Politics Humour #2

Quick Reference

Ireland Declares War on Iraq

Saddam Hussein was sitting in his office wondering who to invade next when his telephone rang.

"Hallo! Mr. Hussein," a heavily accented voice said. "This is Paddy up in County Cavan, Ireland. I am ringing to inform you that we are officially declaring war on you!"

"Well, Paddy," Saddam replied, "this is indeed important news! Tell me, how big is your army?"

"At this moment in time," said Paddy after a moment's calculation, "there is myself, my cousin Sean, my next door neighbor Gerry, and the entire dominoes team from the pub-that makes 8!"

Saddam sighed. "I must tell you Paddy that I have 1 million men in my army waiting to move on my command."

"Begorra!" said Paddy, "I'll have to ring you back!"

Sure enough, the next day Paddy rang back. "Right Mr. Hussein, the war is still on! We have managed to acquire some equipment!"

"And what equipment would that be, Paddy?" Saddam asked.

"Well, we have 2 combine harvesters, a bulldozer and Murphy's tractor from the farm."

Once more Saddam sighed. "I must tell you, Paddy, that I have 16 thousand tanks, 14 thousand armored personnel carriers, and my army has increased to 1 and a half million since we last spoke."

"Really?" said Paddy "I'll have to ring you back!"

Sure enough, Paddy rang again the next day. "Right Mr. Hussein, the war is still on! We have managed to get ourselves airborne! We've modified Ted's ultralight with a couple of rifles in the cockpit and the bridge team has joined us as well!"
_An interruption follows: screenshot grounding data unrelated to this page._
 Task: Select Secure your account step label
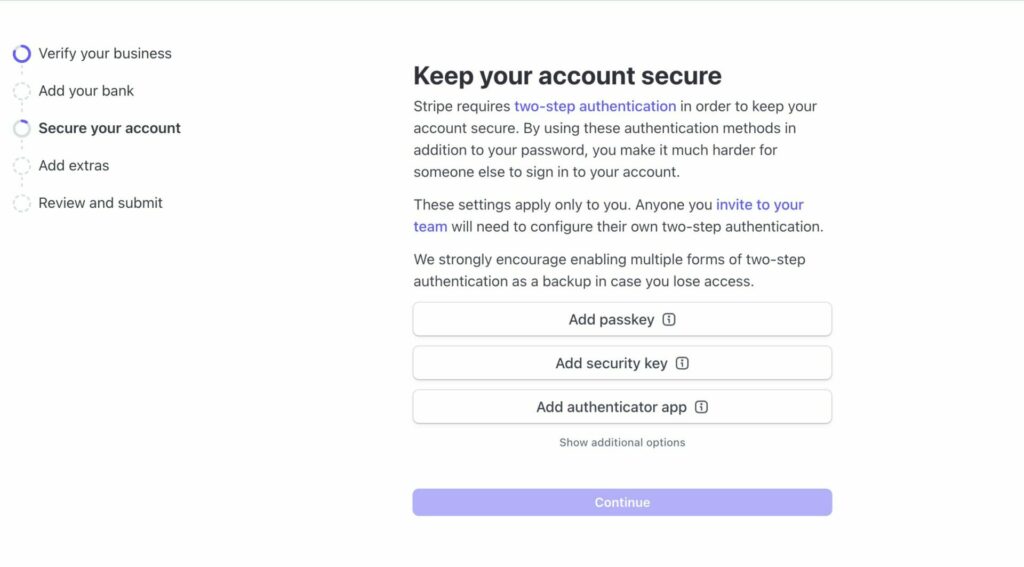(x=109, y=128)
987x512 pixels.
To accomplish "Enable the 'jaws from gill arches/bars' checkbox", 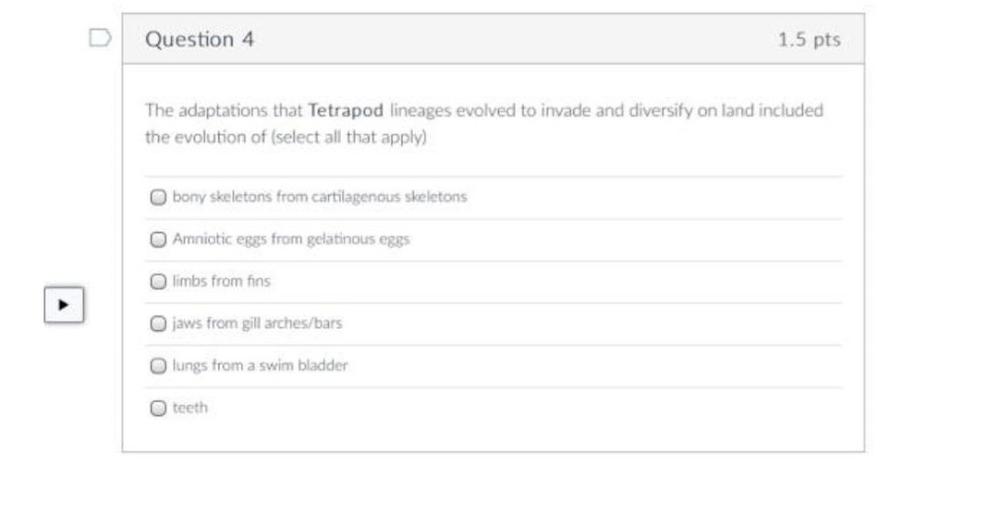I will click(159, 324).
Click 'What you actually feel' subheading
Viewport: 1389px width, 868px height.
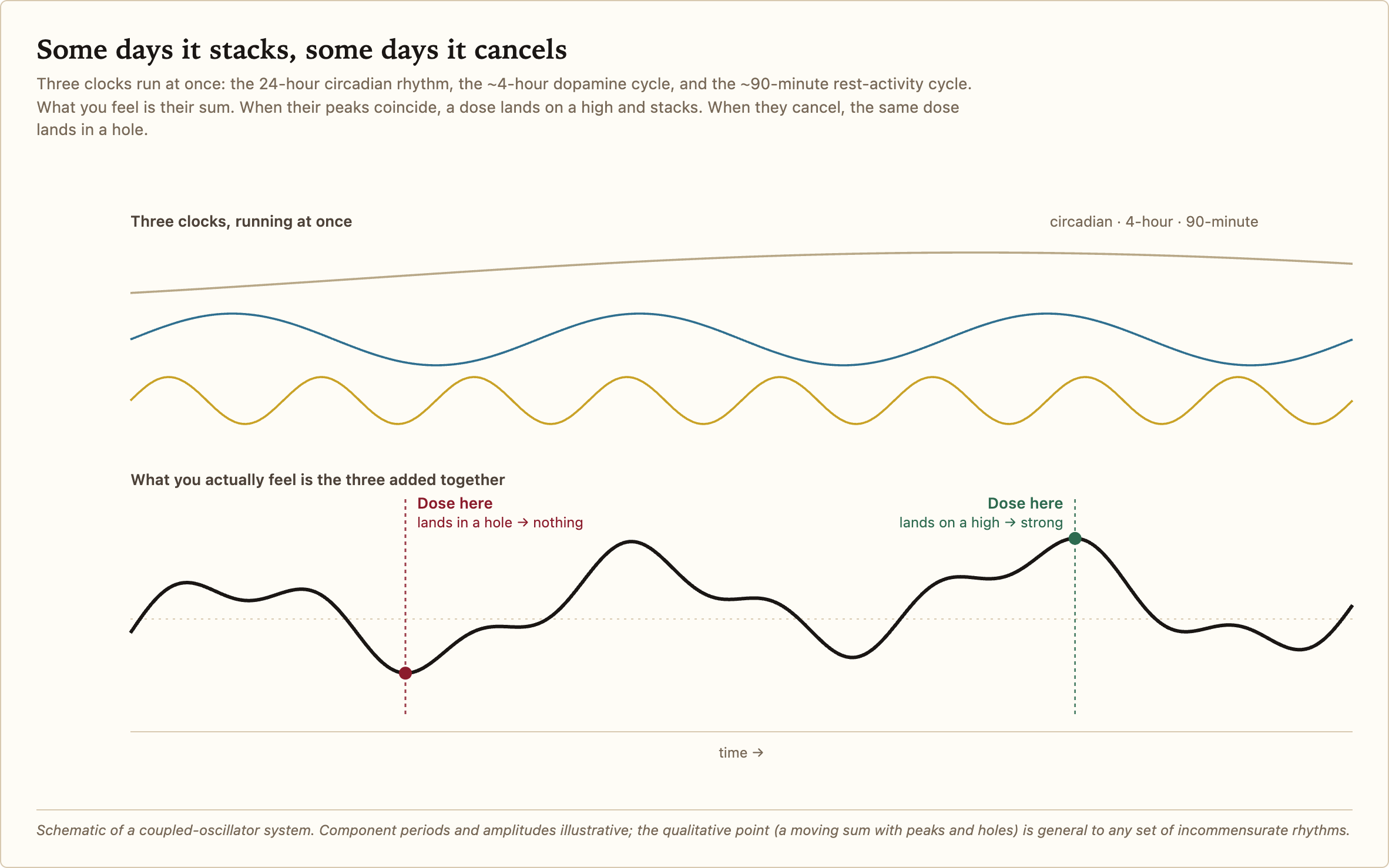317,480
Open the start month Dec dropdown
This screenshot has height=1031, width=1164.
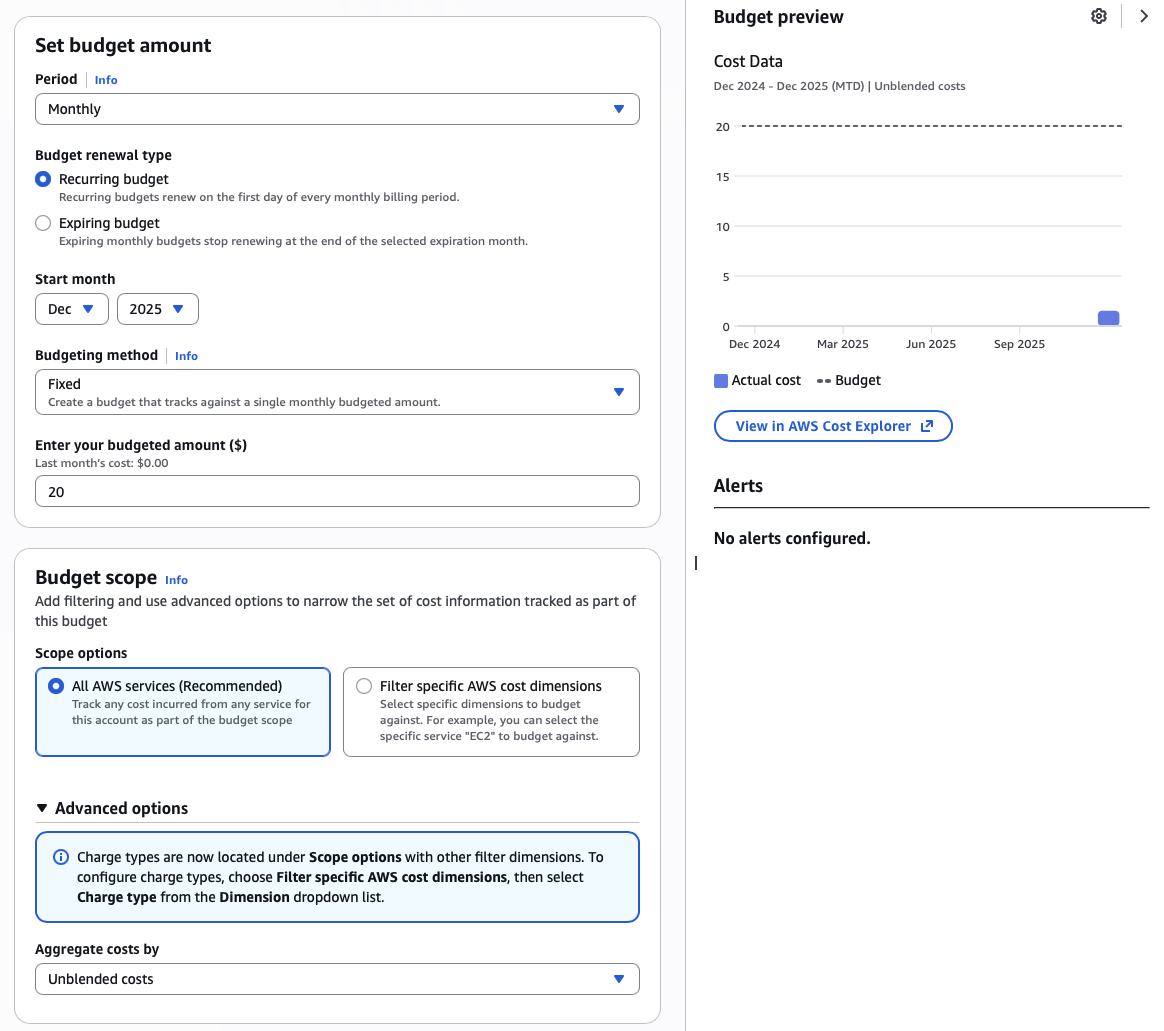click(72, 309)
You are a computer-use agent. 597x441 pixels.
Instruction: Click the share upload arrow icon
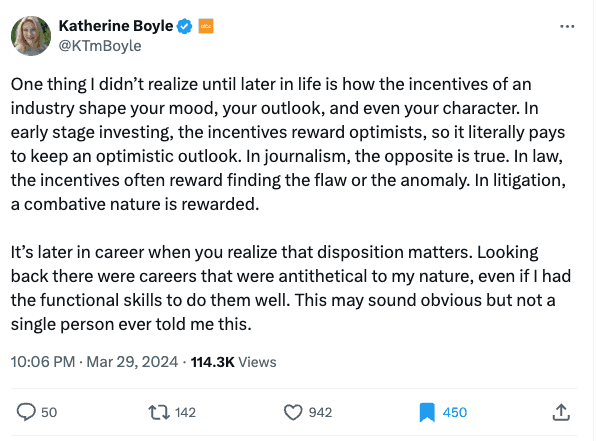click(561, 412)

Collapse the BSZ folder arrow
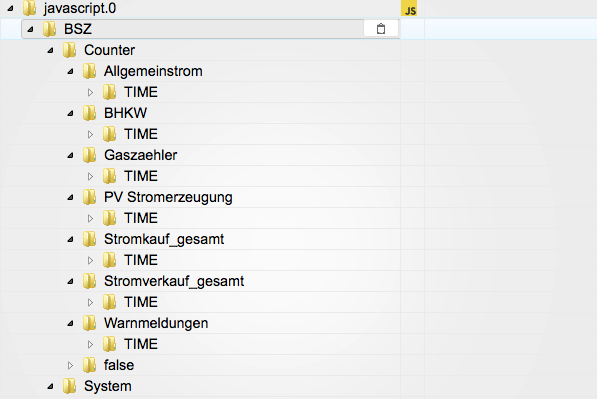[30, 29]
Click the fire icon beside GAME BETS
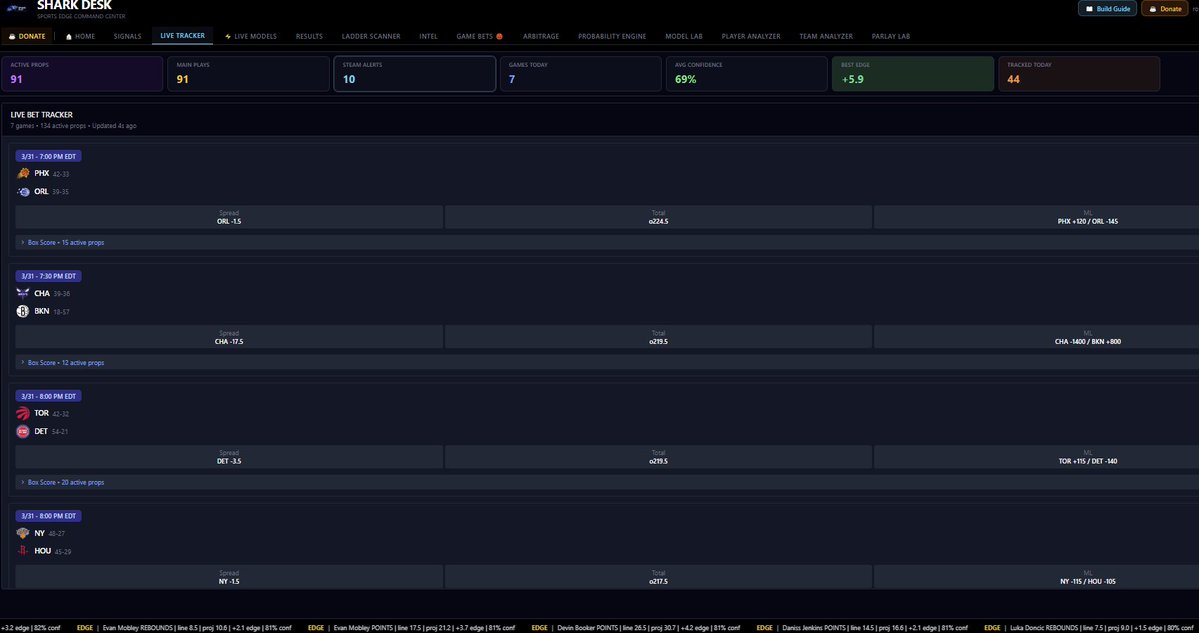The image size is (1199, 633). 498,34
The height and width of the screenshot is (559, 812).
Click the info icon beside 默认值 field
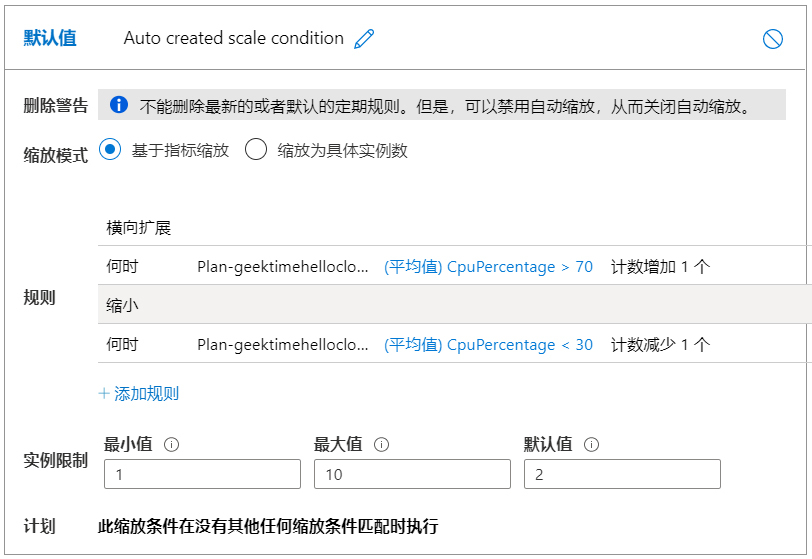[591, 445]
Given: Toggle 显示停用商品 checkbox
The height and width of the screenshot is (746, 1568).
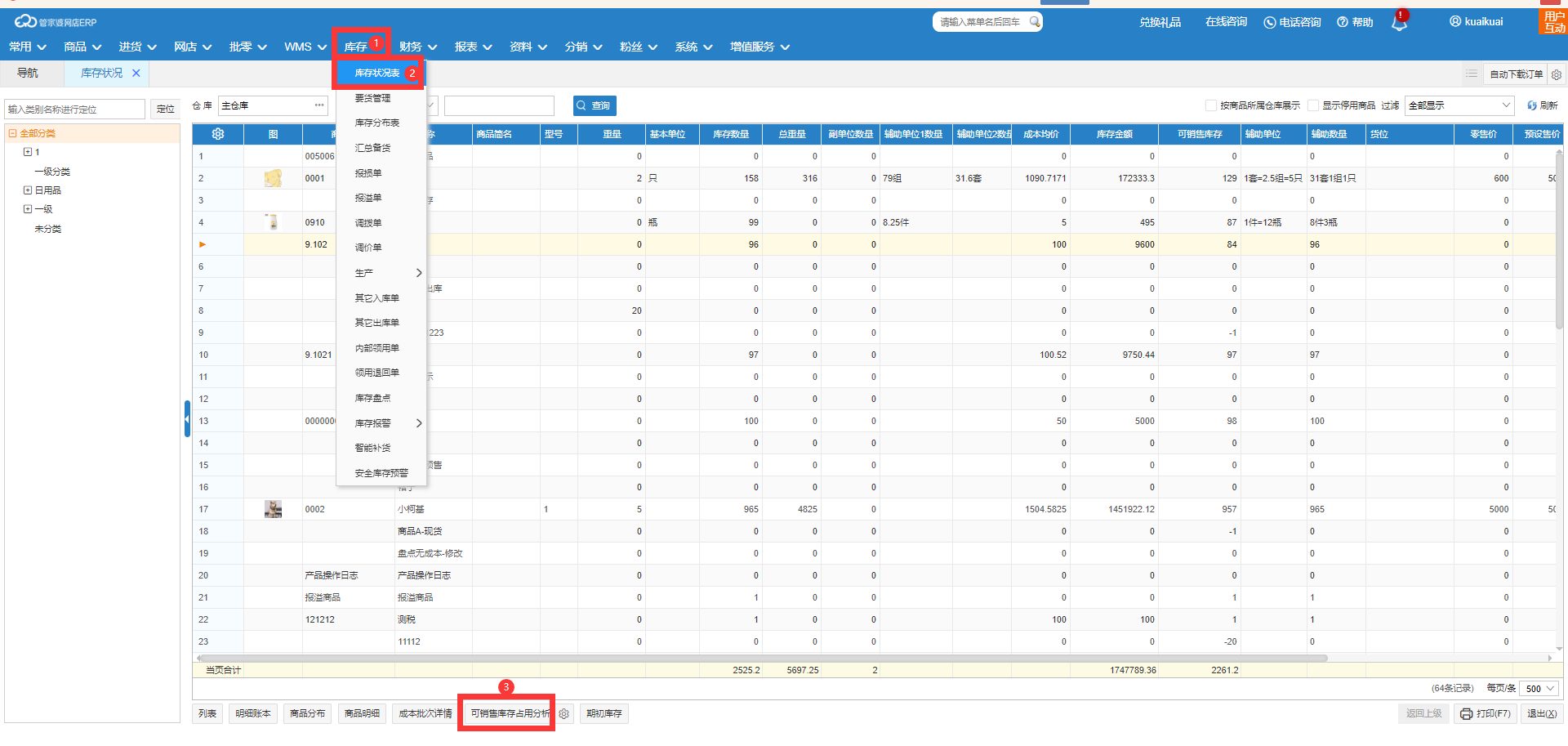Looking at the screenshot, I should [x=1313, y=105].
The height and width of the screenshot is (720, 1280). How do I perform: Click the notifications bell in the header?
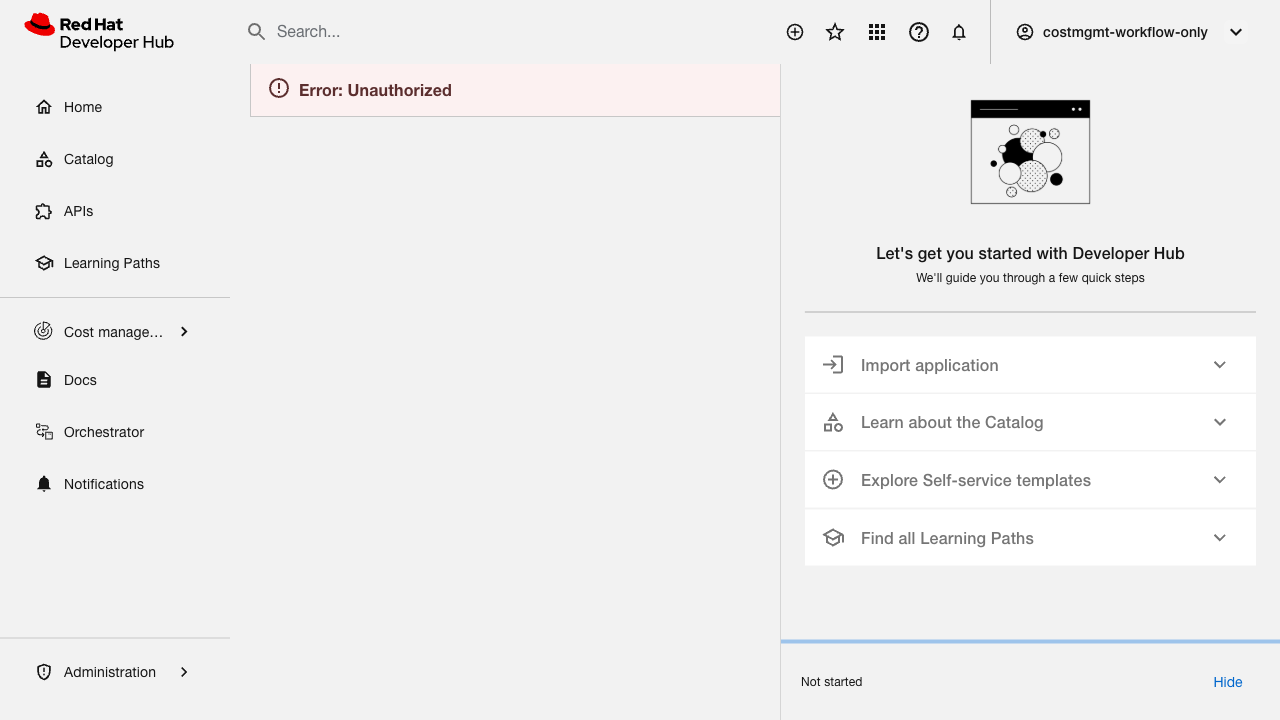pyautogui.click(x=959, y=32)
Saddam was silent for a minute, then sighed. "I must tell you Paddy that I have a thousand bombers, 500 MiG 19 attack planes, my military complex is surrounded by laser-guided surface-to-air missile sites, and since we last spoke, my army has increased to 2 million."

"Faith and begorra!" said Paddy, "I'll have to ring you back."

Sure enough, Paddy called again the next day. "Right Mr. Hussein, I am sorry to tell you that we have had to call off the war."

"I'm sorry to hear that," said Saddam. "Why the sudden change of heart?"

"Well," said Paddy "We've all had a chat, and there's no way we can feed 2 million prisoners."

Fuel Crisis

A tax paying member of the public, on his way home from work, came to a halt in traffic and thought to himself, "Wow, this traffic seems worse than usual. Nothing's even moving."

He noticed a police officer walking back and forth between the lines of cars, so he rolled down his window and asked, "Officer what's the hold up?"

The officer replied: "The Prime Minister is just so depressed about all the fuel blockades and that his whiter than white image has been tarnished, that he stopped his Jag in the middle of the motorway under protest, and he's threatening to douse himself in petrol and set himself on fire. He says that everybody hates him and he will lose the next election and he doesn't have the money to pay for a new house. So we're taking up a collection for him."

The tax payer said: "Oh really? How much do you have so far?"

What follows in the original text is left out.